Records for this task ->

◆ ◆ ◆

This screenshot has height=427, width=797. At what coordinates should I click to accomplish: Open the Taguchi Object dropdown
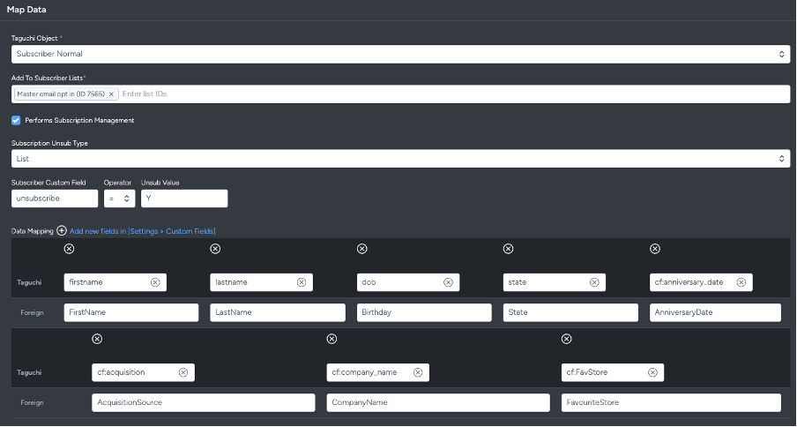[x=400, y=55]
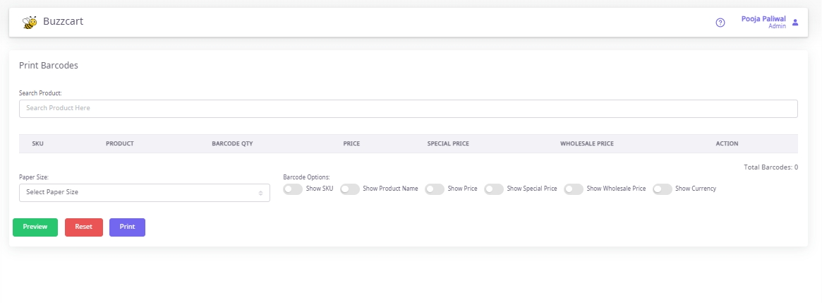Enable the Show SKU toggle

point(292,189)
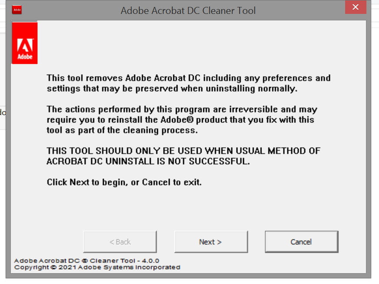
Task: Click the registered trademark symbol after Adobe
Action: click(190, 119)
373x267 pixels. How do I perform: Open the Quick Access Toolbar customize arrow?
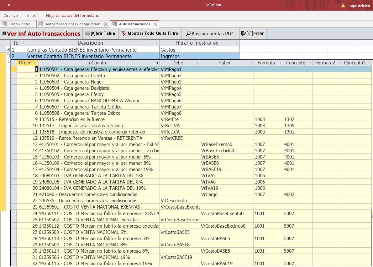click(x=9, y=5)
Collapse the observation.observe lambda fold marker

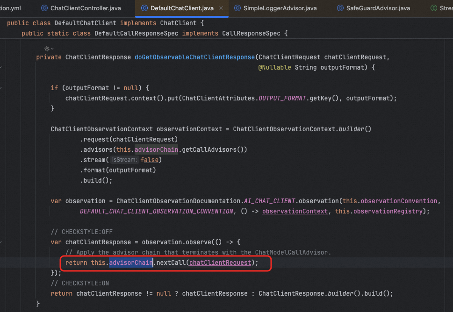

◆ ◆ ◆

Task to complete ->
I would like an exact copy of the lines from the one holding "373x267 pixels. How" through the last line of the entries above, with the pictures left out.

Answer to the problem ->
373x267 pixels. How do I perform: Open the Quick Access Toolbar customize arrow?
click(x=9, y=5)
Collapse the observation.observe lambda fold marker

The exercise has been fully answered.